## TASK TO CARRY OUT
Output the full listing exactly, character for character.

## EXTRACTED ENTRIES

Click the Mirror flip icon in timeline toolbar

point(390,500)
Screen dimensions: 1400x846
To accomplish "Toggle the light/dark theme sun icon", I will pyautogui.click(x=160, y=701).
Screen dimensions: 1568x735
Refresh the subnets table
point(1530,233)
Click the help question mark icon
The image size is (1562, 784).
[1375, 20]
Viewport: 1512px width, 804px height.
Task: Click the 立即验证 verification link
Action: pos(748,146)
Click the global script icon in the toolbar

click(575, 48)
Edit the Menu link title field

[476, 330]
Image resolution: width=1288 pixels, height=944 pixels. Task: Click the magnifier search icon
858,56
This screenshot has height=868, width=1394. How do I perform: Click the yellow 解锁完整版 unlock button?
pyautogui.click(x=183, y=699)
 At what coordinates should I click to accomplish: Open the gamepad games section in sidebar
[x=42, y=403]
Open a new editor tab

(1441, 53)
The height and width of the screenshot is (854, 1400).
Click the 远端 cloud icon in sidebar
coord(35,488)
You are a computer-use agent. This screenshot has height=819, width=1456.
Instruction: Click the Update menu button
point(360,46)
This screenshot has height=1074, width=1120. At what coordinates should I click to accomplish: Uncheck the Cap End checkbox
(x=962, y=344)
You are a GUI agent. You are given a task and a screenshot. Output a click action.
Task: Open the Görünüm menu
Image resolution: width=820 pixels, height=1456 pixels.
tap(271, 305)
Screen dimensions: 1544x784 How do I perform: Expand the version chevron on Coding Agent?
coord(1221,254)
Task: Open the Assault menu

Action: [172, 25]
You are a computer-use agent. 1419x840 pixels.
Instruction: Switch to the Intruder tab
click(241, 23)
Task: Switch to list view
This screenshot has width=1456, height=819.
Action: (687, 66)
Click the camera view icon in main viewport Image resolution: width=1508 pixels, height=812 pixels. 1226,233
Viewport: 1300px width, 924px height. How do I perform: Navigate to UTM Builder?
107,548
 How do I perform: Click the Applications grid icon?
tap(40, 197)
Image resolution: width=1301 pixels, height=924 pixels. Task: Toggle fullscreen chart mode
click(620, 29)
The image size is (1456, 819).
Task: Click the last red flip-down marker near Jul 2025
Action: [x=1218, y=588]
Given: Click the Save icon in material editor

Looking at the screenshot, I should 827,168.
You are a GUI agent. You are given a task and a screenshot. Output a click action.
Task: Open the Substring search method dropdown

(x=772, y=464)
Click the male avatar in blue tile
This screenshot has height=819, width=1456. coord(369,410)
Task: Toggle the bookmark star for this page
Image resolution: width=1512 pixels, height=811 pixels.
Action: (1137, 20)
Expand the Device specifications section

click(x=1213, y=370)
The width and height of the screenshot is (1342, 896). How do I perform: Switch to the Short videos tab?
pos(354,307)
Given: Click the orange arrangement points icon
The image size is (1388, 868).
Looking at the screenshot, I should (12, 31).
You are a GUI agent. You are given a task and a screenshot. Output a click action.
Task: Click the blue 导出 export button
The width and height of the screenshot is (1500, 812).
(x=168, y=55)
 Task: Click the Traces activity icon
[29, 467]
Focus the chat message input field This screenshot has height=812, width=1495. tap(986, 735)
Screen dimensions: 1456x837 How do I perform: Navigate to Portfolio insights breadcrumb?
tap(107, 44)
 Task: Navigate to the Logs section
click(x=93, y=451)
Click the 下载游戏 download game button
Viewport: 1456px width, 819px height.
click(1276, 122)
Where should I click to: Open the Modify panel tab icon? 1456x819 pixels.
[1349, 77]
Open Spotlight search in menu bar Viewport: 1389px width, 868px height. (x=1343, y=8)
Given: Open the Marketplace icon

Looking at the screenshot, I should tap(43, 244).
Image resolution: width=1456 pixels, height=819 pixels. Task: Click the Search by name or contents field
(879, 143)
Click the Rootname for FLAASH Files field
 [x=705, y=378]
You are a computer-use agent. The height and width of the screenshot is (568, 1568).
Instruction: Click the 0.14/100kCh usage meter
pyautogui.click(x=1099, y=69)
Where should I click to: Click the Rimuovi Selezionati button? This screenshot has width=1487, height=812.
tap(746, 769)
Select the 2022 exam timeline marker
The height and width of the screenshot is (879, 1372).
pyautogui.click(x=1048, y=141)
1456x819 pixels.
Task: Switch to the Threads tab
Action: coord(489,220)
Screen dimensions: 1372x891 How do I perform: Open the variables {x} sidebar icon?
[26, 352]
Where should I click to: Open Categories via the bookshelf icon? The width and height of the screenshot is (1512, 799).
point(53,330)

## OUTPUT
Click the Mirror flip icon in timeline toolbar

point(390,500)
Screen dimensions: 1400x846
To accomplish "Toggle the light/dark theme sun icon", I will pyautogui.click(x=160, y=701).
Screen dimensions: 1568x735
Refresh the subnets table
point(1530,233)
Click the help question mark icon
The image size is (1562, 784).
[1375, 20]
Viewport: 1512px width, 804px height.
Task: Click the 立即验证 verification link
Action: pos(748,146)
Click the global script icon in the toolbar

click(575, 48)
Edit the Menu link title field

[476, 330]
Image resolution: width=1288 pixels, height=944 pixels. Task: Click the magnifier search icon
858,56
This screenshot has height=868, width=1394. How do I perform: Click the yellow 解锁完整版 unlock button?
pyautogui.click(x=183, y=699)
 At what coordinates should I click to accomplish: Open the gamepad games section in sidebar
[x=42, y=403]
Open a new editor tab

(1441, 53)
The height and width of the screenshot is (854, 1400).
Click the 远端 cloud icon in sidebar
coord(35,488)
You are a computer-use agent. This screenshot has height=819, width=1456.
Instruction: Click the Update menu button
point(360,46)
This screenshot has height=1074, width=1120. At what coordinates should I click to accomplish: Uncheck the Cap End checkbox
(x=962, y=344)
You are a GUI agent. You are given a task and a screenshot. Output a click action.
Task: Open the Görünüm menu
Image resolution: width=820 pixels, height=1456 pixels.
tap(271, 305)
Screen dimensions: 1544x784 How do I perform: Expand the version chevron on Coding Agent?
coord(1221,254)
Task: Open the Assault menu

Action: [172, 25]
You are a computer-use agent. 1419x840 pixels.
Instruction: Switch to the Intruder tab
click(241, 23)
Task: Switch to list view
This screenshot has width=1456, height=819.
Action: (687, 66)
Click the camera view icon in main viewport Image resolution: width=1508 pixels, height=812 pixels. 1226,233
Viewport: 1300px width, 924px height. How do I perform: Navigate to UTM Builder?
107,548
 How do I perform: Click the Applications grid icon?
tap(40, 197)
Image resolution: width=1301 pixels, height=924 pixels. Task: Toggle fullscreen chart mode
click(620, 29)
The image size is (1456, 819).
Task: Click the last red flip-down marker near Jul 2025
Action: [x=1218, y=588]
Given: Click the Save icon in material editor

Looking at the screenshot, I should 827,168.
You are a GUI agent. You are given a task and a screenshot. Output a click action.
Task: Open the Substring search method dropdown

(x=772, y=464)
Click the male avatar in blue tile
This screenshot has height=819, width=1456. coord(369,410)
Task: Toggle the bookmark star for this page
Image resolution: width=1512 pixels, height=811 pixels.
Action: (1137, 20)
Expand the Device specifications section

click(x=1213, y=370)
The width and height of the screenshot is (1342, 896). How do I perform: Switch to the Short videos tab?
pos(354,307)
Given: Click the orange arrangement points icon
The image size is (1388, 868).
Looking at the screenshot, I should (12, 31).
You are a GUI agent. You are given a task and a screenshot. Output a click action.
Task: Click the blue 导出 export button
The width and height of the screenshot is (1500, 812).
(x=168, y=55)
 Task: Click the Traces activity icon
[29, 467]
Focus the chat message input field This screenshot has height=812, width=1495. tap(986, 735)
Screen dimensions: 1456x837 How do I perform: Navigate to Portfolio insights breadcrumb?
tap(107, 44)
 Task: Navigate to the Logs section
click(x=93, y=451)
Click the 下载游戏 download game button
Viewport: 1456px width, 819px height.
click(1276, 122)
Where should I click to: Open the Modify panel tab icon? 1456x819 pixels.
[1349, 77]
Open Spotlight search in menu bar Viewport: 1389px width, 868px height. (x=1343, y=8)
Given: Open the Marketplace icon

Looking at the screenshot, I should tap(43, 244).
Image resolution: width=1456 pixels, height=819 pixels. Task: Click the Search by name or contents field
(879, 143)
Click the Rootname for FLAASH Files field
 [x=705, y=378]
You are a computer-use agent. The height and width of the screenshot is (568, 1568).
Instruction: Click the 0.14/100kCh usage meter
pyautogui.click(x=1099, y=69)
Where should I click to: Click the Rimuovi Selezionati button? This screenshot has width=1487, height=812.
tap(746, 769)
Select the 2022 exam timeline marker
The height and width of the screenshot is (879, 1372).
pyautogui.click(x=1048, y=141)
1456x819 pixels.
Task: Switch to the Threads tab
Action: coord(489,220)
Screen dimensions: 1372x891 How do I perform: Open the variables {x} sidebar icon?
[26, 352]
Where should I click to: Open Categories via the bookshelf icon? The width and height of the screenshot is (1512, 799).
point(53,330)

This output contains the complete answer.